Our calculations clearly showed that the ideal number of vaccination centers for Belgium – in terms of social costs, benefits, efficiency and effectiveness – is between 40 (districts) and 73 (general practitioners’) centers. This would imply 4 to 6 vaccination centers per province or one center per 150 to 250 000 inhabitants. However, this is at odds with the vaccination strategy now proposed by the government, which opted for one vaccination center per 50,000 inhabitants or more than 200 vaccination centers throughout Belgium.

We previously concluded that primary health care workers, hospital and residential care personnel and residents of residential care centers should be vaccinated locally, in their working or living environment. People over 65 with an underlying medical conditions are also best advised to receive vaccinations via their own doctor.

“Since then, the vaccination campaign has started and the government plans to vaccinate these priority target groups before the end of March.”

Meet in the middle

From a social point of view, a complete central vaccination approach is practically unfeasible. At least for some eight million Belgians. Allowing everyone to travel to Brussels for instance, perhaps even twice as most vaccines require a double dose, is obviously not an option. Studies have shown that the number of people that take a vaccine increases when they don’t have to travel far. However, from a logistical and organizational point of view, it is not advisable to opt for a highly decentralized distribution either.

Virologists say 70% of the population needs to have had the vaccine in order to create group immunity. The decision to create more than 200 vaccination centers will undoubtedly help achieve this. However, from a logistics, mobility and organizational point of view,  it would be better to distribute the vaccine in well-organized vaccination centers, set up per district or GP outpost. Our neighboring countries implemented this approach as well.

“Our calculations show that setting up 40 to 73 vaccination centers is feasible. However, it remains a challenge at such short notice. Hence our earlier calls to start with the practical organization of these vaccination centers as soon as possible.”
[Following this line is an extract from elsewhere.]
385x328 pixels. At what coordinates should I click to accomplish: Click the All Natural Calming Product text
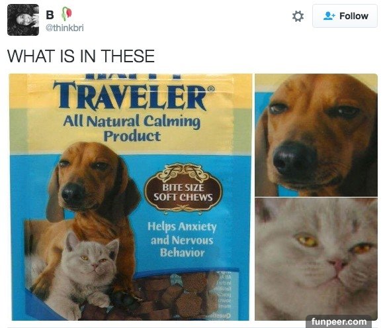(x=132, y=129)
An overly intricate network of vaccination centers can lead to  errors and inefficiencies

In the following weeks and months, the federal government will have to distribute 4 or 5 vaccines, all with different storage and handling conditions. Doing so to more than 200 centers in Belgium will require a very complex planning.

This combination alone means that there will be an enormous number of different ‘shipment combinations‘. In logistics, of course, anything is feasible – retailers have been doing this for years – but given the short notice, limiting the number of centers seems to be the preferable scenario.

In terms of practical organization, larger vaccination centers are easier to manage

Just consider the following:

    • The regional hubs in the hospitals need to deliver the right type of vaccine, in the appropriate quantities, with the right tools (syringes, needles and disinfectants), for the estimated attendance to each of the vaccine centers. More centers means greater susceptibility to fluctuations in attendance in those locations. Given the limited shelf life of the vaccines, this means that the regional hubs may need to review supplies on a daily basis.
    • Unplanned loss of staff due to illness can be dealt with more easily in larger centers.
    • Larger centers can be better equipped with professional medical and IT infrastructure. Staffing, administration, stock management but also crowd management can therefore be organized much more efficiently in larger centers than in smaller ones.
    • And last but not least: the more centers, the more potential vaccine loss at the end of the day, due to not being able to use up all vials.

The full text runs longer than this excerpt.